Copy out verbatim the part of the items that opens with the line containing "You are a GUI" and runs through the end of the items. Leave the pictures out of your answer.

[Records from a pointing dataset]
-------

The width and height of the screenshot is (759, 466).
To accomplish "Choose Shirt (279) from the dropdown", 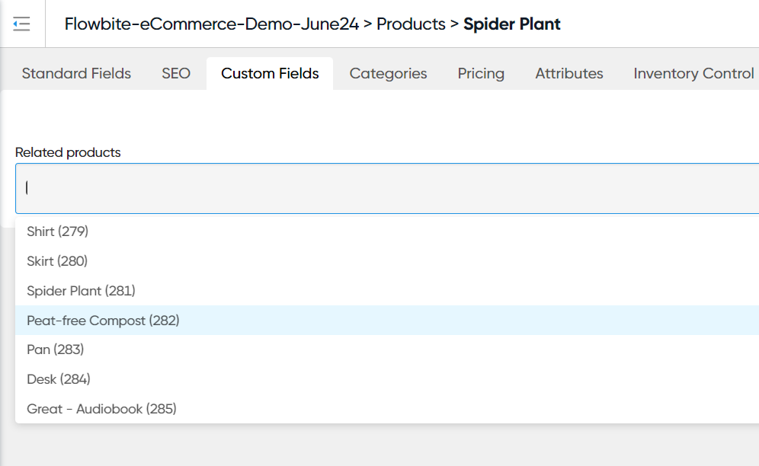I will coord(58,231).
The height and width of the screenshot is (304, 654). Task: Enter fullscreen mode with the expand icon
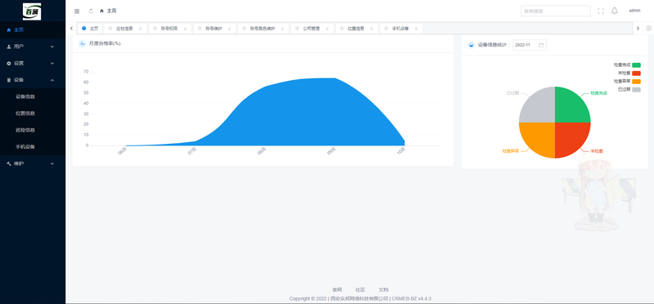[x=601, y=11]
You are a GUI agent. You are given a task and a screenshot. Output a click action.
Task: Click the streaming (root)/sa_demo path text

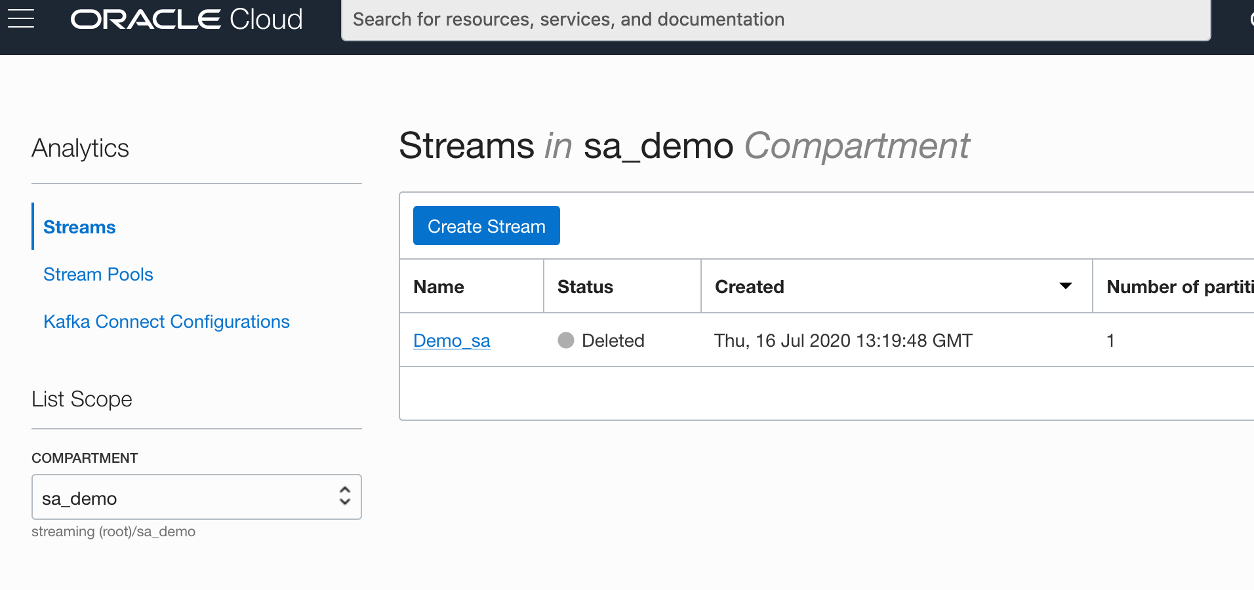coord(113,531)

-------

**The solution:**
You are a GUI agent. You are given a task and a screenshot. Output a click action.
Task: Click the streaming (root)/sa_demo path text

coord(113,531)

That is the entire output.